Provided records:
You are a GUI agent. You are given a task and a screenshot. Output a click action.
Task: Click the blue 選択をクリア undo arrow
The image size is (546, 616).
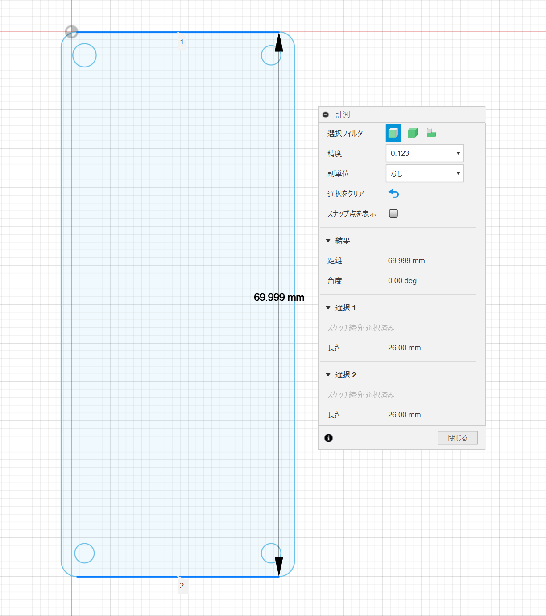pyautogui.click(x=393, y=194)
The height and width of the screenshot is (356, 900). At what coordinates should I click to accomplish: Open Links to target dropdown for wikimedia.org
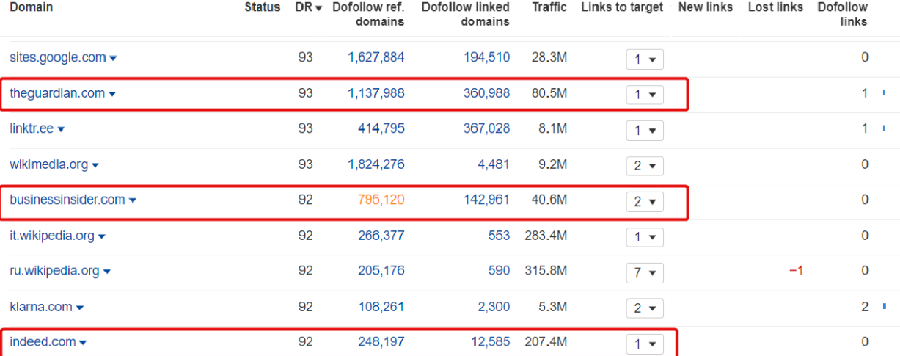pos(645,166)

What to produce: Exclude every picture, then reproduce the remaining data character for character.

Final answer:
You are a GUI agent. You are given a task and a screenshot. Output a click action.
Task: Click the blue 選択をクリア undo arrow
The image size is (546, 616).
pyautogui.click(x=393, y=194)
The height and width of the screenshot is (356, 900). At what coordinates should I click to accomplish: Open Links to target dropdown for wikimedia.org
pos(645,166)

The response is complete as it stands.